I was recently in Manchester to visit a friend from university and see Muse on their Drones Tour (they were absolutely amazing!)  But this isn’t a music blog so I’ll keep it mostly on topic.

While I was there I visited Abakhan’s fabric and knitting shop.  I could have spent hours (and a lot of money!) in there, rummaging through the stacks of remnants and bolts.  They also have 50% off Liberty fabric and I’ve wanted to try Liberty Tana Lawn for ages so I bought enough of this beautiful feather design to make a dress.


I’m not certain what style of dress I’m going to make yet, but I’ve narrowed it down to something from one of Gertie Hersch’s books, possibly a variation on the shirt dress in her first book.  I’d definitely recommend visiting Abakhan’s if you’re in Manchester as their stock varies from what’s available online and you get to touch the fabric and speak to their helpful staff.  In my opinion, their knitting range isn’t worth going out of your way for; very standard brands that are easily available anywhere in the UK.

We followed this with tea and cake at Teacup Kitchen where I couldn’t resist ordering a slice of Rainbow Cake.  You can’t help but smile when you have this in front of you!


I’m not a big tea drinker, coffee is my beverage of choice, but when in Rome… so I ordered Indian Chai with a touch of honey which was very lovely indeed. These people take their tea very seriously; I’ve never had it come with its own set of coloured egg timers so you can brew it for exactly 3, 4 or 5 minutes!

The trip also involved many hours on trains (one was delayed for over an hour at Nottingham!) so plenty of time for knitting.  I like to take socks on train journeys; they’re perfect small projects.  I’ve been working on this in The Knitting Goddess‘s merino/nylon sock yarn:


I love each and every colour in this yarn, it’s so pretty.  I wanted a simple pattern that would show off the colour and not get lost in it so I used slip stitches and mini cables.  I think it works quite well and it also means it knits up fairly quickly so it won’t be long before it moves from the needles to the feet.



Broccoli – Old & New

In with the new…


I’m growing a summer purple sprouting variety.  I’m starting it indoors, along with a few other seeds as I’m desperate to start sowing stuff but common sense is telling me that it’s still too cold to sow outside for most things.
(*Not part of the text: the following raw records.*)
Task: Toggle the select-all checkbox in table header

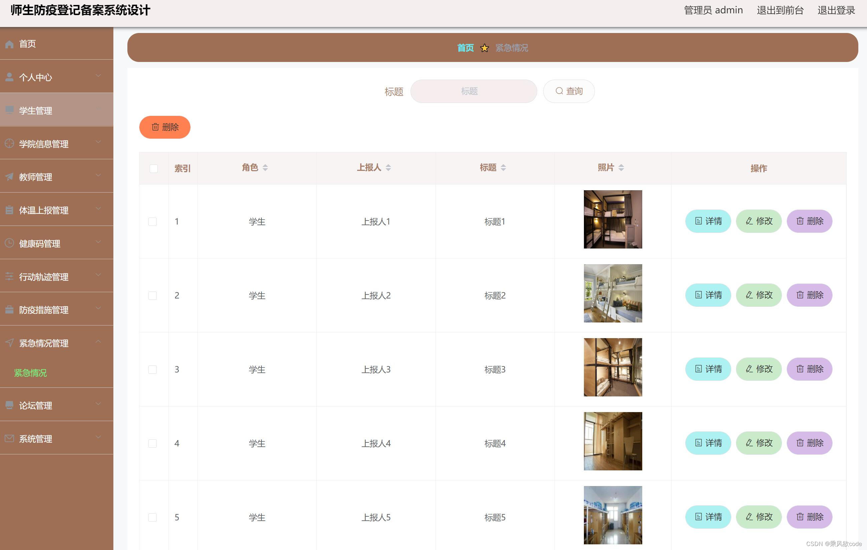Action: pos(154,168)
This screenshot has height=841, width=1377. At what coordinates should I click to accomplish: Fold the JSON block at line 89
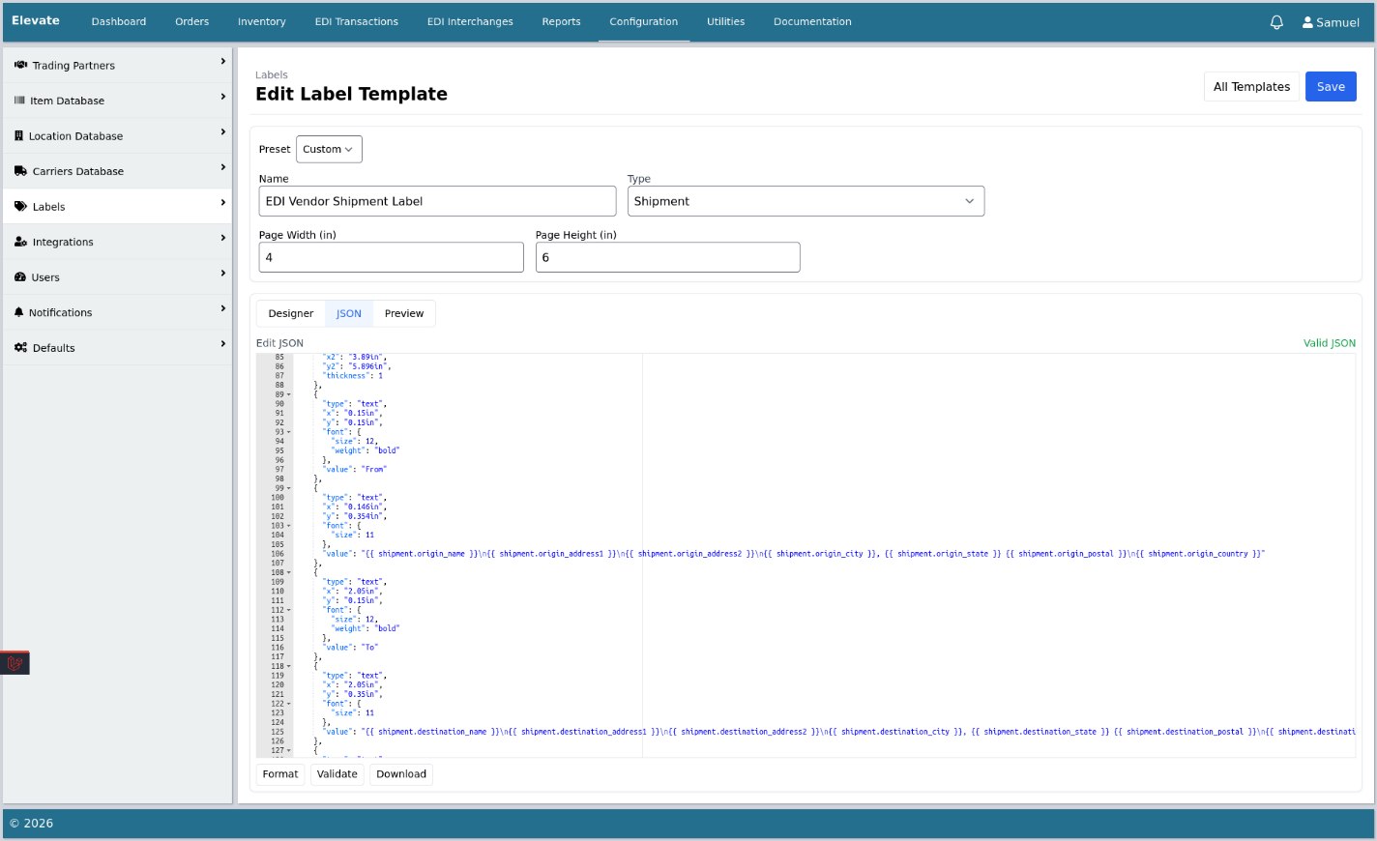click(x=288, y=394)
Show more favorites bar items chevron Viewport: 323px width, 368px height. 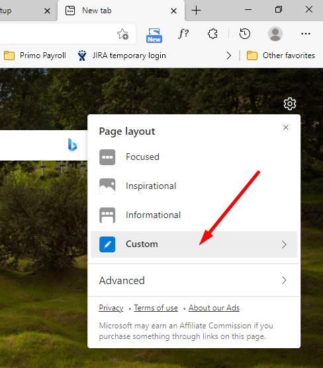click(228, 55)
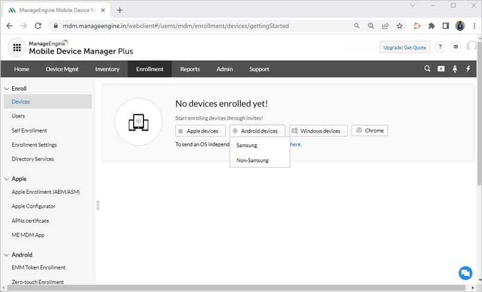This screenshot has height=292, width=482.
Task: Choose Non-Samsung from the dropdown menu
Action: pyautogui.click(x=252, y=160)
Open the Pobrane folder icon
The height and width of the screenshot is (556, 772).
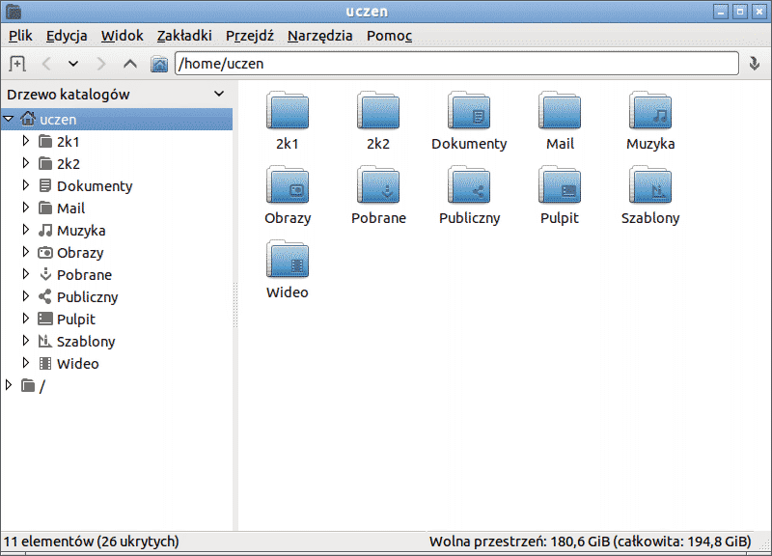378,185
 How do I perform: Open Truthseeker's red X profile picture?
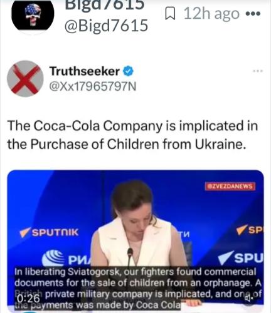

And I’d say out with the old, but I’ve still got plenty of broccoli growing on the plot.


I’m not sure of the exact variety as they were donated to me, but I know they’re a white sprouting variety which takes around 44 weeks to crop.  For ages I thought it was a failed crop but I left it in as it was keeping the weeds down.  I didn’t realise that they had such a long growing period!

I’m enjoying eating something fresh at a time of year when I don’t have anything to harvest on the plot besides herbs but I need to find more interesting ways of cooking it other than boiling or steaming.  Otherwise, my freezer will soon be full of broccoli!

In other news, I finished the top I started last Monday.  Pictures to come soon!


New Greenery

It’s been so very cold here recently that there isn’t much activity on the plot yet.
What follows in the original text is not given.